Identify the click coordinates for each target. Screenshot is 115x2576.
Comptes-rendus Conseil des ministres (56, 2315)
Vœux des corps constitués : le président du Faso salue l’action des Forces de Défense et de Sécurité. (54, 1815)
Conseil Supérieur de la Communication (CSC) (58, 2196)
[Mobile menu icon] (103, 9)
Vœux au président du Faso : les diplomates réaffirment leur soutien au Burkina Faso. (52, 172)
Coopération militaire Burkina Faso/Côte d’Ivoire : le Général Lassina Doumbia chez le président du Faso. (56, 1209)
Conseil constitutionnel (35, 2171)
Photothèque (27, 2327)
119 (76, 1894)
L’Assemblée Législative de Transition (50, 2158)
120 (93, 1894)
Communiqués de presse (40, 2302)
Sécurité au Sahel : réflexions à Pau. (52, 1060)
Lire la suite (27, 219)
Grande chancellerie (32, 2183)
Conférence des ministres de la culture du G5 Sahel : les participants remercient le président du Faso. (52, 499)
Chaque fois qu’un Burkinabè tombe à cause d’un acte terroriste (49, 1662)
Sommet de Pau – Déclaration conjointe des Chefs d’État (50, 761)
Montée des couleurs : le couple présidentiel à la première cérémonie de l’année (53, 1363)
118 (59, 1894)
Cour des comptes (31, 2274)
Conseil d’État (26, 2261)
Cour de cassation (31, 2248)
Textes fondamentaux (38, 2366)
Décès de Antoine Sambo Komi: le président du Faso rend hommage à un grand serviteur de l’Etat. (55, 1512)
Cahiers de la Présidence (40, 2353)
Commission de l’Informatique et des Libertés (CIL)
^^^^^^^^
• THE PROBLEM: Look above for the line with "120 (93, 1894)"; retype exactly that line, every line after it up to the line with "Sommet de Pau", and that line too, nothing else.

• RESPONSE AREA:
120 (93, 1894)
Communiqués de presse (40, 2302)
Sécurité au Sahel : réflexions à Pau. (52, 1060)
Lire la suite (27, 219)
Grande chancellerie (32, 2183)
Conférence des ministres de la culture du G5 Sahel : les participants remercient le président du Faso. (52, 499)
Chaque fois qu’un Burkinabè tombe à cause d’un acte terroriste (49, 1662)
Sommet de Pau – Déclaration conjointe des Chefs d’État (50, 761)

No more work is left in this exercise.